Here, I've not used any global (//) searches, instead specifying the exact full path to a node. If you care about eking every last drop of performance out of your xpath queries, this is the way to do it - the engine doesn't have to do any backtracking, it just goes right to the desired spot in the DOM. (in general, don't worry about performance; xpath is fast) Note that you can specify by index which nodes you want - there are two <tr> nodes in that <tbody> nodes; I selected the second. Note also that indexing is one-based (sigh).
> test xpath /body/table/tbody/tr/td/p/text()
1: with a paragraph in it
As you can see, the english translations of some of these xpath queries is going to get quite long. That's kind of the point - xpath is a very compact, expressive language. It does its job better than English.
-- "give me the text of all <tr> nodes that have a class attribute."
Pretty straightforward. If you don't specify what the attribute needs to be equal to, you're just saying it needs to exist.
> test xpath //tr[@class]/text()
1: Cell 3 with a paragraph in it
-- "give me any nodes which have any direct children which have a class equal to banana."
Now we're getting somewhere. You can nest predicates, that's pretty cool. And you can specify * to match any node, that's cool too. This is a tool/trick that will come up a lot - you have one exact spot in the DOM you want to match, but then you want to "backtrack" up a few nodes to grab more text around it. This is how you do it.

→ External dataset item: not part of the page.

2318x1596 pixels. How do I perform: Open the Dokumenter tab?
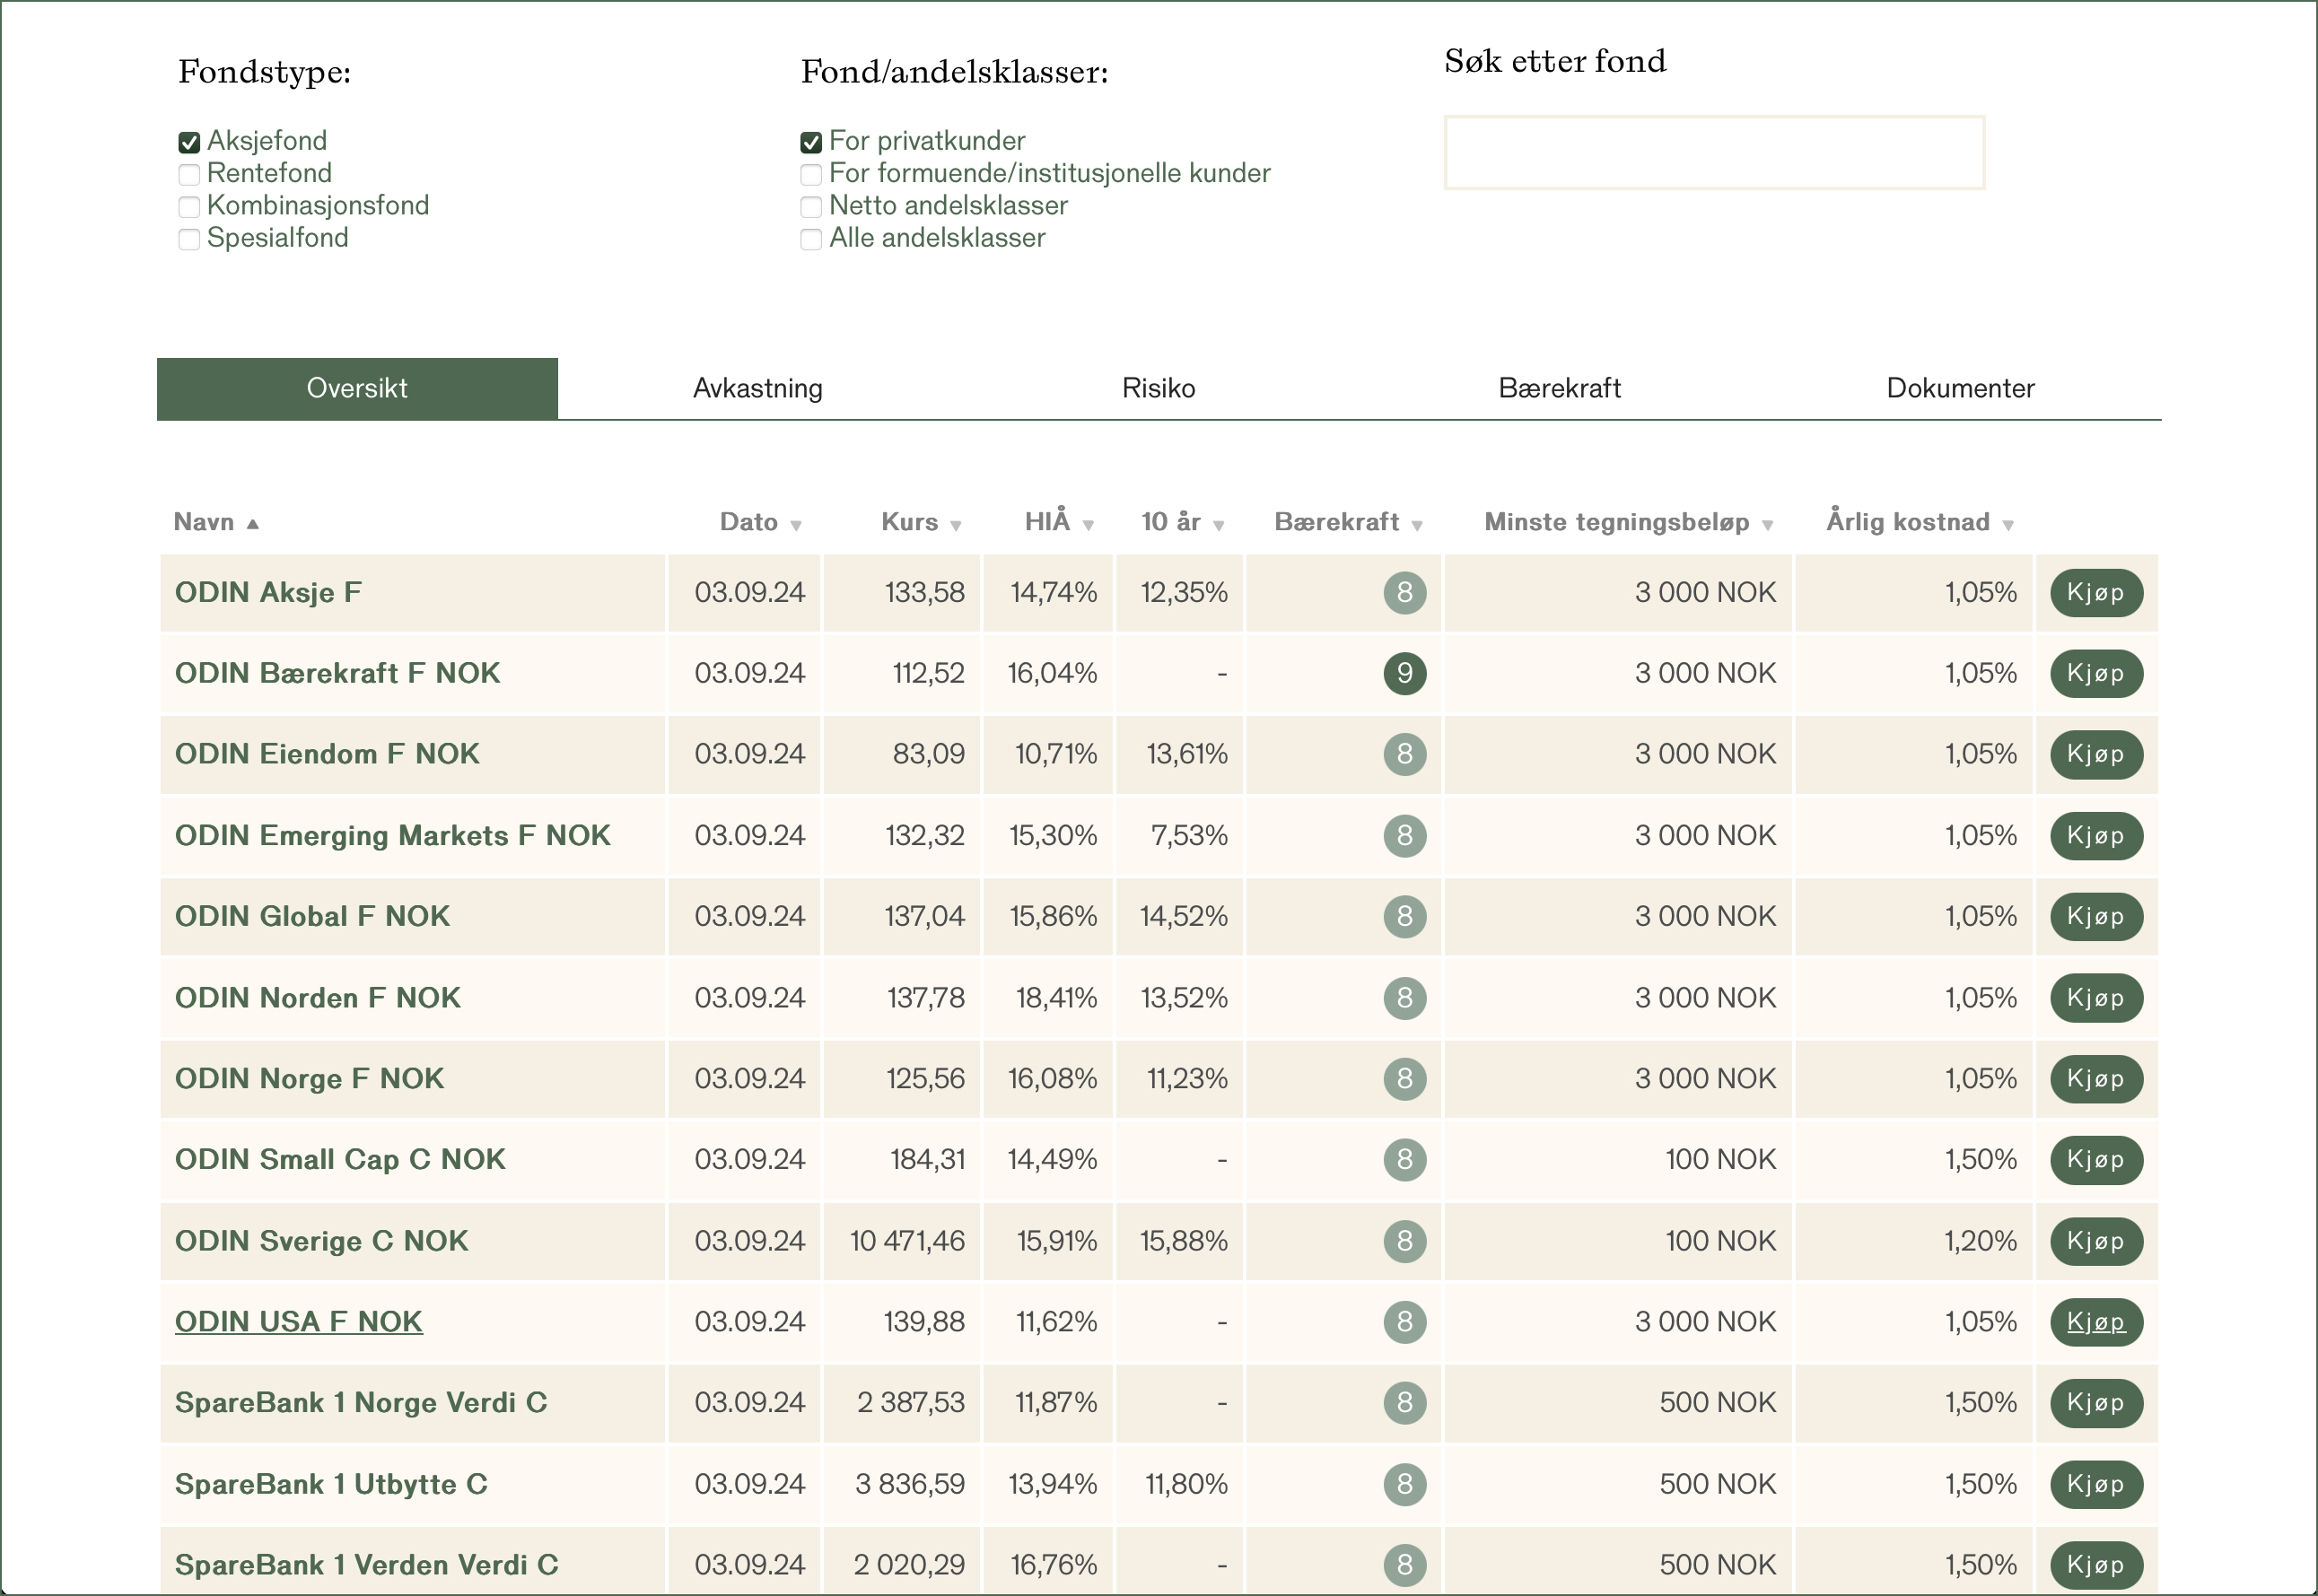1959,388
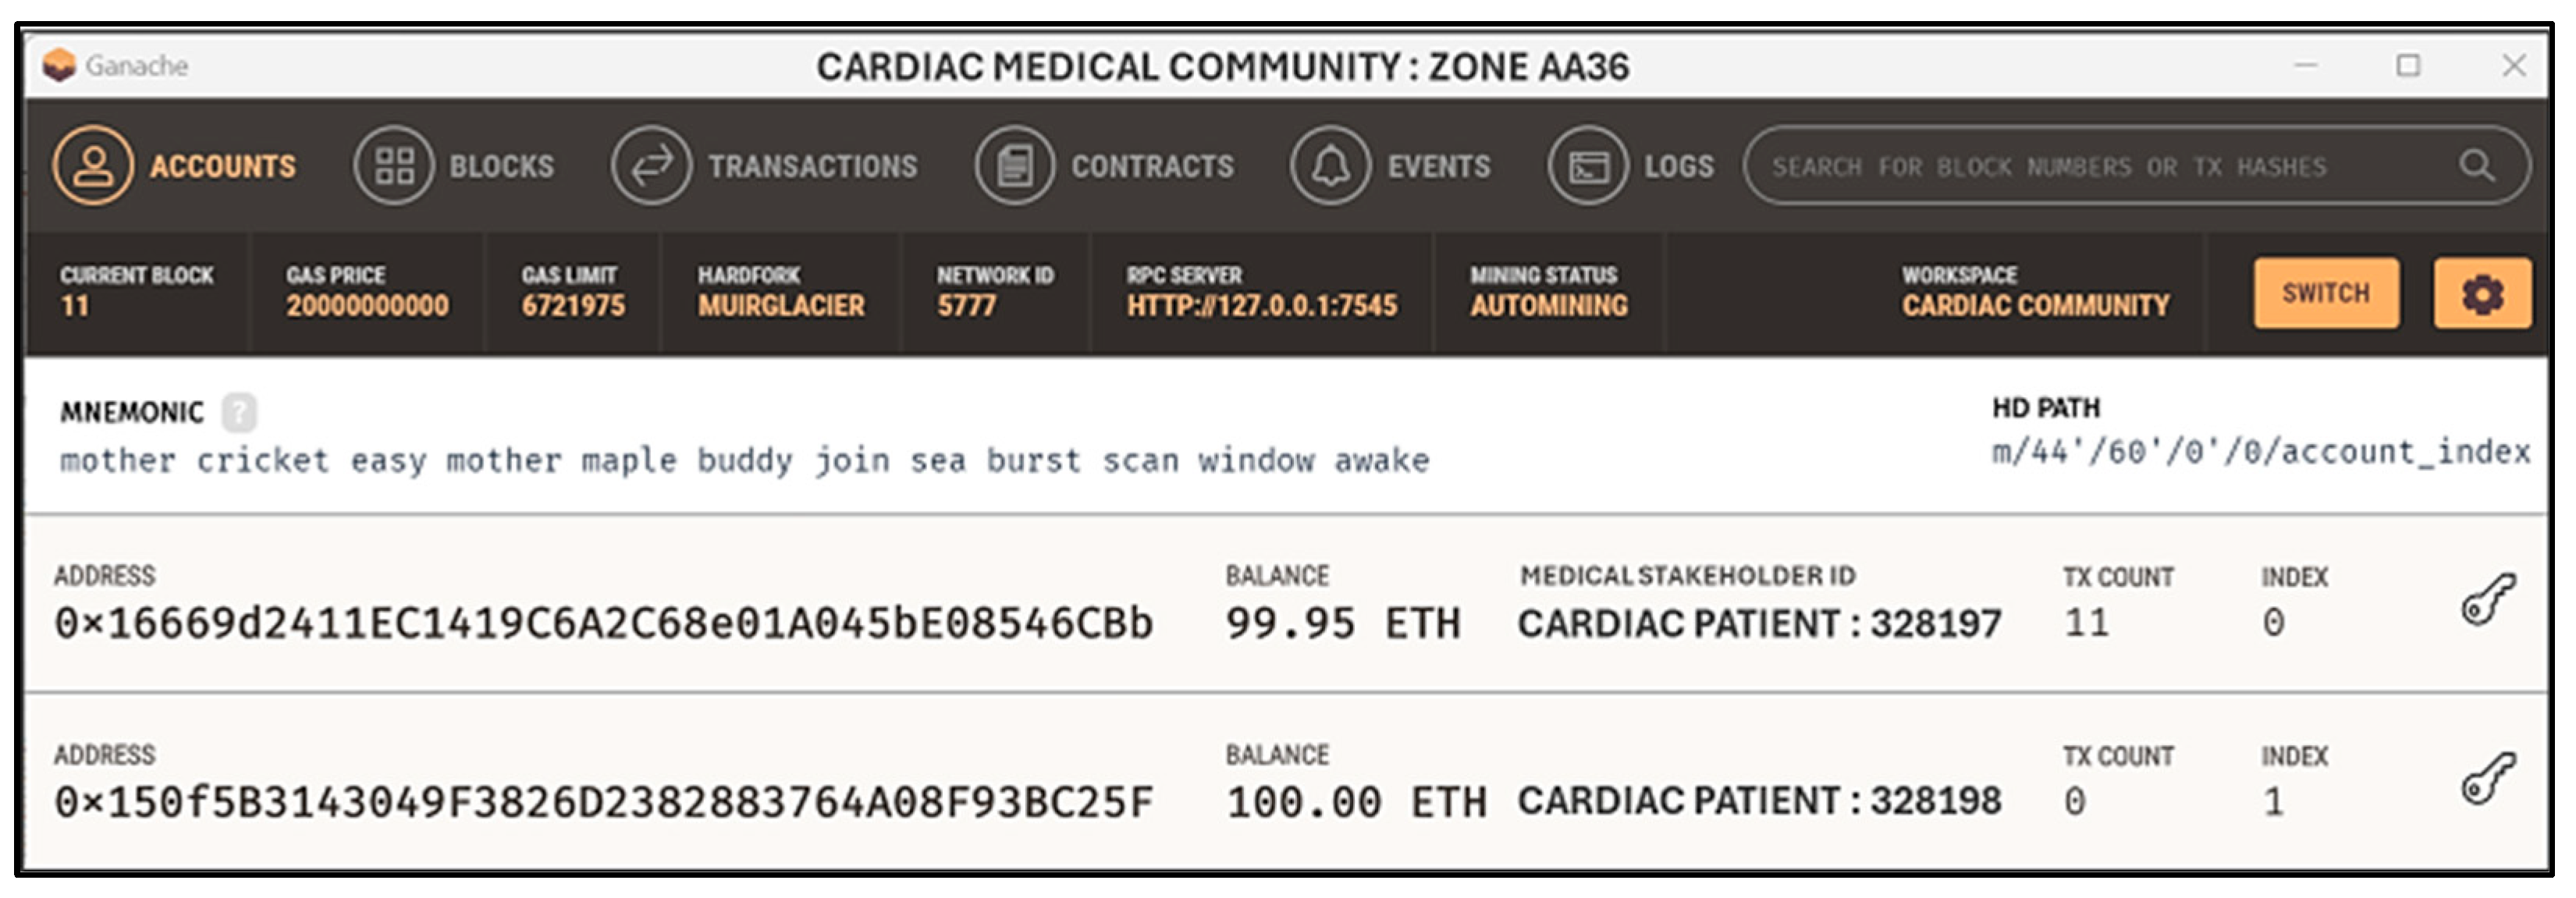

> test xpath //*[*[@class="banana"]]
But wait - if you look at the HTML source... why did this match <body>? Two class="banana" nodes have the same <p> parent, there should only have been two matches, right? Bzzt. Go back and read the bold text in the above post. Your browser and the parser implicitly closed the <p> tag right before the <div> tags that were nested inside it. Did you catch that on first reading through the HTML? Of course not - you're a human. Only look at the parsed DOM, don't trust the page source.